Researchers have developed a novel self-amplifying RNA (saRNA) therapy designed to enhance the heart's natural healing process after a heart attack. Delivered via a minimally invasive injection, this innovative therapy aims to reduce scarring and improve cardiac function. Initial findings in animal models, detailing the approach, were recently published in the prestigious journal Science.

Understanding the Challenge of Heart Attack Recovery

Following a heart attack, the heart muscle sustains significant injury, leading to scarring and an irreversible loss of healthy tissue. Unlike many other organs, the heart has limited regenerative capacity, meaning lost muscle cells are rarely replaced.

While the body naturally produces atrial natriuretic peptide (ANP)—a hormone crucial for reducing stress on the heart and limiting long-term damage—its production is often insufficient to significantly impact recovery. Current therapies do not fully prevent the progressive weakening of the heart over time due to scarring, a major clinical challenge.

The Novel RNA-Based Therapy

The new therapy leverages cutting-edge self-amplifying RNA (saRNA) technology. This innovative approach provides temporary genetic instructions to muscle cells. When injected into skeletal muscle, such as in the arm or thigh, these instructions direct the cells to produce pro-ANP, a non-reactive precursor to the beneficial ANP hormone.
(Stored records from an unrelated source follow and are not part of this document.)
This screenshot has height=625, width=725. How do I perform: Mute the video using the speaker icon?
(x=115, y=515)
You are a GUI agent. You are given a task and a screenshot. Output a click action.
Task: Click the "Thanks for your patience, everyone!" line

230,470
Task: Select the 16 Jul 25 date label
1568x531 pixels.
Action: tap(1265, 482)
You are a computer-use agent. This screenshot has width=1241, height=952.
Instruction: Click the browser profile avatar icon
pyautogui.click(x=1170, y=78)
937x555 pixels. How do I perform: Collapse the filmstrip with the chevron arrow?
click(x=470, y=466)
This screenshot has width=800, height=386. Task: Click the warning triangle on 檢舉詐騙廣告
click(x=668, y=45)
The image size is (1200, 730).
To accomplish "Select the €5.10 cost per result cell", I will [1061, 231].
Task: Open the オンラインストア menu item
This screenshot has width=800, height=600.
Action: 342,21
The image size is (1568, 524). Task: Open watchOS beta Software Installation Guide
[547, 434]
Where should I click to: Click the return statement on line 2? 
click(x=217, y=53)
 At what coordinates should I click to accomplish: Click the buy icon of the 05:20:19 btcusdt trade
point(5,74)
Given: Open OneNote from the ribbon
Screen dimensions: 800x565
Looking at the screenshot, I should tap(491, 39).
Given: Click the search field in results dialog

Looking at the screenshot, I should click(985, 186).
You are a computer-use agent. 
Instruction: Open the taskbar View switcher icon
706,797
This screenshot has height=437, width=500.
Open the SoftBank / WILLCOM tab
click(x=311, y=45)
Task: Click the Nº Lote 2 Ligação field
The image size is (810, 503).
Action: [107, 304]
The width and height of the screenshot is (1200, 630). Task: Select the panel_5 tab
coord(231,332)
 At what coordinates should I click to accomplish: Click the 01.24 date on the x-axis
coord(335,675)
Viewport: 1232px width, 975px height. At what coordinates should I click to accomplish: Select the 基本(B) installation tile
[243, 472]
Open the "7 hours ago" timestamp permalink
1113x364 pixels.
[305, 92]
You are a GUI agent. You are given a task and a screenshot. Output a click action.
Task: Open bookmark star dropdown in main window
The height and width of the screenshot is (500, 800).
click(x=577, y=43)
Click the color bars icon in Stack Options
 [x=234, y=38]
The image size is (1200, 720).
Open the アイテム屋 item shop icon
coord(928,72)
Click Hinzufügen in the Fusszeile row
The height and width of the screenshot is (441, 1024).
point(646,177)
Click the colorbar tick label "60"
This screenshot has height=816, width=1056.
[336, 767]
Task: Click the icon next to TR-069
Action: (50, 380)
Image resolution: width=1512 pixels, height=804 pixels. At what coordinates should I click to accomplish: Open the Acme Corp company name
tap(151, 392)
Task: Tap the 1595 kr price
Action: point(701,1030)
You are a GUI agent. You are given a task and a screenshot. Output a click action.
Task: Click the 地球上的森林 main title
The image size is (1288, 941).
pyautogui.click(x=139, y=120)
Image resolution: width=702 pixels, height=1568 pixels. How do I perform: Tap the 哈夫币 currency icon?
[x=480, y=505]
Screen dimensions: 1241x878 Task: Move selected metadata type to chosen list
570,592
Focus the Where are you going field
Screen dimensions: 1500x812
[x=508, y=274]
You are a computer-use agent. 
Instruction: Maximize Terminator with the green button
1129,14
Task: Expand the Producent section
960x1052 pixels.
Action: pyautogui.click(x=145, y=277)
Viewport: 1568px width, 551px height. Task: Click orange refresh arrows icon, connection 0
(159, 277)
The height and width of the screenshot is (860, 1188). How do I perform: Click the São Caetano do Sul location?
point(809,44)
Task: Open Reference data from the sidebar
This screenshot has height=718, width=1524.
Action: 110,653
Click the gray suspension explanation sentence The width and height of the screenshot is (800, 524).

This pro-ANP then circulates harmlessly through the bloodstream. Crucially, upon reaching the heart, it encounters an enzyme called Corin, which is present at higher levels in cardiac tissue. Corin converts pro-ANP into its active form, ensuring the therapeutic agent becomes active precisely where it is needed. The saRNA technology enables sustained pro-ANP production, with a single injection proving effective for at least four weeks in studies.

ANP is known to promote new blood vessel growth, reduce inflammation, and minimize scar formation, significantly contributing to the heart's natural repair mechanisms.

Research Inspiration and Development

The research drew critical inspiration from the remarkable regenerative capabilities observed in newborn mammal hearts, which naturally produce higher levels of ANP after injury. Experiments comparing newborn and adult mice revealed that the gene (Nppa) responsible for producing ANP's precursor increased significantly more in newborns following a heart attack. Blocking Nppa in newborn mice was observed to reduce their hearts' healing ability, underscoring its importance.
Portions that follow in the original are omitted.